« Quand on dit oui au 20 Heures, il faut accepter d’être attendue au tournant, explique Léa Salamé au Parisien. Et de ce point de vue, je crois que l’on peut dire que j’ai été très attendue (sourire) ! »

La présentatrice du JT, qui a connu quelques couacs depuis ses débuts à la barre du 20 Heures, de poursuivre. « Je mentirais si je disais que j’ai été insensible aux attaques. Sans doute, certaines critiques n’étaient pas infondées. Dans ces cas-là, je me tais et je travaille d’arrache-pied. Présenter le 20 heures peut paraître simple mais c’est d’une incroyable complexité. J’apprends tous les jours. C’est une grande école d’humilité ».

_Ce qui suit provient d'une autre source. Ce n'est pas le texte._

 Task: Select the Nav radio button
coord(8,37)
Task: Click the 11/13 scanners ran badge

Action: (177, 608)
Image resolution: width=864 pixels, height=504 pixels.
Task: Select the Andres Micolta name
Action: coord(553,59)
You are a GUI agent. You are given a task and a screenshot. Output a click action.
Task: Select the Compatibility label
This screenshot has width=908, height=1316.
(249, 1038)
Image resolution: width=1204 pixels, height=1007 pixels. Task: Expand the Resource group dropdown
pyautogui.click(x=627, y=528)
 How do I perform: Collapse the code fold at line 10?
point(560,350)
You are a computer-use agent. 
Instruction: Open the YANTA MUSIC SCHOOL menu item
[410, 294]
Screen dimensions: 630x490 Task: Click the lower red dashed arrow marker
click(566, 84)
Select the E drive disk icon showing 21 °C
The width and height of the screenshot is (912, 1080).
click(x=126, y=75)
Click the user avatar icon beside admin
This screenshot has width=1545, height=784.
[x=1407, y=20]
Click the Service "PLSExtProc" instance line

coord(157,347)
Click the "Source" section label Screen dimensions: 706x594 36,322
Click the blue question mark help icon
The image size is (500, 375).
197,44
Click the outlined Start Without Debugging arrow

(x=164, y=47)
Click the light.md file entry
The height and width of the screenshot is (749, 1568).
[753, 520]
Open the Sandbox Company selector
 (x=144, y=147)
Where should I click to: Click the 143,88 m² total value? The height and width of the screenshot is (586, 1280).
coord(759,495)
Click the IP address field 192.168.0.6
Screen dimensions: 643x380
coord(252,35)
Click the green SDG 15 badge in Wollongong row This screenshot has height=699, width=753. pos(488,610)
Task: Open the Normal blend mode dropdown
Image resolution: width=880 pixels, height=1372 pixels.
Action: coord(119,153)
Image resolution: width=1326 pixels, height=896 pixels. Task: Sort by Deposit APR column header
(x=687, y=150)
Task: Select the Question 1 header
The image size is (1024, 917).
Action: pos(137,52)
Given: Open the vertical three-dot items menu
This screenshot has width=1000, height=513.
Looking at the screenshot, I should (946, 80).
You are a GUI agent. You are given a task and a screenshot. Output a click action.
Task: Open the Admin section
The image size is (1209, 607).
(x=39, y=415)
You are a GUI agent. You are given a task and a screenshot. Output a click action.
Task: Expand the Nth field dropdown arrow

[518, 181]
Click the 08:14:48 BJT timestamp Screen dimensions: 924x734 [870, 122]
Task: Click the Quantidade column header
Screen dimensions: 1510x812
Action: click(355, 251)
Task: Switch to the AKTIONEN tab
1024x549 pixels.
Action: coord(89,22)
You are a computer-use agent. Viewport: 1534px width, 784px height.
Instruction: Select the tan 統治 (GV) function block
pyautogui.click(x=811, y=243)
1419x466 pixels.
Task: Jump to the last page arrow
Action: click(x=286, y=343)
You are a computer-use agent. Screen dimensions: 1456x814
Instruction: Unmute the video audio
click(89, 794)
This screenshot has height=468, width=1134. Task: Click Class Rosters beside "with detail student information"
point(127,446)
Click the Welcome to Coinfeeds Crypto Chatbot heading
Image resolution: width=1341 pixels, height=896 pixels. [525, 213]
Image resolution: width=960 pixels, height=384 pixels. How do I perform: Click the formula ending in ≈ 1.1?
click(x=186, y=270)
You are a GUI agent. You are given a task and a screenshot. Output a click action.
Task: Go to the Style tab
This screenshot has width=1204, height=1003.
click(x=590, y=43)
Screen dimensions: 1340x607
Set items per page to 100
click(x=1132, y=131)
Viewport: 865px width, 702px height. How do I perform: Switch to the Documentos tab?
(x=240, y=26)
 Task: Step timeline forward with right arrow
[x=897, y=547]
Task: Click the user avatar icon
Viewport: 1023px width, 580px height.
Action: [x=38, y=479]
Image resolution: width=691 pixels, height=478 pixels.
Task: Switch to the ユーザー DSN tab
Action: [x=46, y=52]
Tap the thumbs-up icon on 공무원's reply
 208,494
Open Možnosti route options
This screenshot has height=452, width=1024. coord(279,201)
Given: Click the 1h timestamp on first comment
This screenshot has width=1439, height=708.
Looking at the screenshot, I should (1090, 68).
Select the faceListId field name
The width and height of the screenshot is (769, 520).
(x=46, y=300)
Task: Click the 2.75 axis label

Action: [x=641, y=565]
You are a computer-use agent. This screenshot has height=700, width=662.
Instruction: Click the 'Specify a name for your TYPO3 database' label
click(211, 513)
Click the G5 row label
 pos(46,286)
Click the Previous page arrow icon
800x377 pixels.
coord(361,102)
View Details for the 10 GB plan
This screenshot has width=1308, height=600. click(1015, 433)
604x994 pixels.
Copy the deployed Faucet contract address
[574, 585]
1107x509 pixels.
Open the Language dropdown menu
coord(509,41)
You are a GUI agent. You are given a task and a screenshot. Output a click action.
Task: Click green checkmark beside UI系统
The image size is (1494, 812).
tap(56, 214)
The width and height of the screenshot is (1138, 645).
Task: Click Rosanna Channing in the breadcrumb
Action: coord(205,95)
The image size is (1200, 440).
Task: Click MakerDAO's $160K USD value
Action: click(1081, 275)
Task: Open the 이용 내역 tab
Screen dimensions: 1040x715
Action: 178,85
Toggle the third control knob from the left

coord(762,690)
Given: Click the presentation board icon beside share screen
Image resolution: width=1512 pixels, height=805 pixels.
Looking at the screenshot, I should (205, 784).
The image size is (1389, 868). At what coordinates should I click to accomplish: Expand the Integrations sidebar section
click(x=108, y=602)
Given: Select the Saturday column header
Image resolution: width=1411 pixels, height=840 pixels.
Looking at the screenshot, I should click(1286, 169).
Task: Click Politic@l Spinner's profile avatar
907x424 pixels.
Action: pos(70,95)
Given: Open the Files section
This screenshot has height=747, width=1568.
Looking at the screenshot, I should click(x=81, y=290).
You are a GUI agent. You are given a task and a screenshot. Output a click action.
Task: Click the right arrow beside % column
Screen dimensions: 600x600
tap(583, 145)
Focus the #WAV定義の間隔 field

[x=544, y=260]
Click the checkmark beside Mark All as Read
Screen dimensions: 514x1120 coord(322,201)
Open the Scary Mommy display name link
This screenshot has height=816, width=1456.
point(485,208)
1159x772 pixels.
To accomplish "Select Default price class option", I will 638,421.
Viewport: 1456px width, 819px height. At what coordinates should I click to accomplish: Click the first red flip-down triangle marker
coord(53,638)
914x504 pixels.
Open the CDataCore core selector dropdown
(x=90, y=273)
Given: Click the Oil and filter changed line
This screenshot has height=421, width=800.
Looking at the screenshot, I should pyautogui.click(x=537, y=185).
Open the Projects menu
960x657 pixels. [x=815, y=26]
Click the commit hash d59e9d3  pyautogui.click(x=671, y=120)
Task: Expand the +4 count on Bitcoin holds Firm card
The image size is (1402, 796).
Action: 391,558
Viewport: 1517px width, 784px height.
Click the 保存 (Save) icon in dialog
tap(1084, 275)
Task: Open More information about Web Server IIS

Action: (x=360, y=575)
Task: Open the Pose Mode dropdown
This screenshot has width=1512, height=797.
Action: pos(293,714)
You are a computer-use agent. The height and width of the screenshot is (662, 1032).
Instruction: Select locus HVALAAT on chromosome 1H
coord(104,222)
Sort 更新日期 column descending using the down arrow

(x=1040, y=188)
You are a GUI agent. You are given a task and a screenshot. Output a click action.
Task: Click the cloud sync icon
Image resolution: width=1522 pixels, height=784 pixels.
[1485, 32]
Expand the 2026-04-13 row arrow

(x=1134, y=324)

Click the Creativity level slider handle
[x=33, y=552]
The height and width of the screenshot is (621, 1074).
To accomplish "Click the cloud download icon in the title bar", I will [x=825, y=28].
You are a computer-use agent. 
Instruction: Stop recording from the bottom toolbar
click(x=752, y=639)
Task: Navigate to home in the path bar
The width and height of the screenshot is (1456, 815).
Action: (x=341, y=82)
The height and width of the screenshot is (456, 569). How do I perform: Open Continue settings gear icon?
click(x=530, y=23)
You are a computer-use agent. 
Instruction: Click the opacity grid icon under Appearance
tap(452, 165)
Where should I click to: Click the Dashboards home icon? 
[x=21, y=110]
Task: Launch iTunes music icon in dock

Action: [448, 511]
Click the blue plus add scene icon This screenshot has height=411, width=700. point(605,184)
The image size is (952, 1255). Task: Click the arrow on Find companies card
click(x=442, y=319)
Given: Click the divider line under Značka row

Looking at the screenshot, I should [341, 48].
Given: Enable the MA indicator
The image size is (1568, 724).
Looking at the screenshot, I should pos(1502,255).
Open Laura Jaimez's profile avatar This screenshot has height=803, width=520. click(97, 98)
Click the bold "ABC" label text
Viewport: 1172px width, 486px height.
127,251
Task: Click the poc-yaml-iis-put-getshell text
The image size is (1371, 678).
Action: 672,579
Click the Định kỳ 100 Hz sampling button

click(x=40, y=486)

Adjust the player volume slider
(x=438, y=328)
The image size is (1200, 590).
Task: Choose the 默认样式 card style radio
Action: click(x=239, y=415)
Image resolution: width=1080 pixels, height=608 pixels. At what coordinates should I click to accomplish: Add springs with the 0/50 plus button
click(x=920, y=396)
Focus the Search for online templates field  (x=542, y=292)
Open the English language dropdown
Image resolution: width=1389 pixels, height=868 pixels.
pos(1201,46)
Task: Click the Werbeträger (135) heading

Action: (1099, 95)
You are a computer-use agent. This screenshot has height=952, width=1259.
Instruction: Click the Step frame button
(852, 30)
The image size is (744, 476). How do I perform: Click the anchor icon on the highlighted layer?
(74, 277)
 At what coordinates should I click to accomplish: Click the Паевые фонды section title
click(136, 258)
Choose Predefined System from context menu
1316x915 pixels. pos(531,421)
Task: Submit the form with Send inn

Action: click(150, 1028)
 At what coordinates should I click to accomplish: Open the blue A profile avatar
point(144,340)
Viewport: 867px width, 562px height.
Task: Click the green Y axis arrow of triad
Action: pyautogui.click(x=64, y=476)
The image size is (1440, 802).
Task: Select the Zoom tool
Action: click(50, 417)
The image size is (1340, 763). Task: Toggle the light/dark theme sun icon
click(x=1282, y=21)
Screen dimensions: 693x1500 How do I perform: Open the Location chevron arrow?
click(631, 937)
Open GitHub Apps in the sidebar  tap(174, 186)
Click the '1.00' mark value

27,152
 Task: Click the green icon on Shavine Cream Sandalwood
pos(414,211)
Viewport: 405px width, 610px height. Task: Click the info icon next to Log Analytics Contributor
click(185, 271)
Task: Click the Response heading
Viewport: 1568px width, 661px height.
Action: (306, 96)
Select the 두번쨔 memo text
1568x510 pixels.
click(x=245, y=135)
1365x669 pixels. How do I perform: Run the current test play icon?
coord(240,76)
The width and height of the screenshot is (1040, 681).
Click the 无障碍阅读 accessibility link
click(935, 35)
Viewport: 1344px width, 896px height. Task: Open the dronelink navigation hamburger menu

Léa Salamé reconnaît même des « confusions collectives » qui ont donné lieu à de nouveaux » process » afin de faire en sorte que les couacs ne se reproduisent plus. La journaliste et animatrice de Quelle époque ! ne regrette en tout cas pas son choix. « J’ai douté, mais je n’ai jamais eu de regrets. En prenant ce risque professionnel, je savais que je ne faisais pas le choix de la facilité », conclut-elle, toujours au Parisien. « Depuis quelques semaines, je me sens à ma place. J’ai le sentiment d’avoir été acceptée par les téléspectateurs, ils sont de plus en plus nombreux à nous suivre. Ce lien de confiance qui se crée est ma fierté ».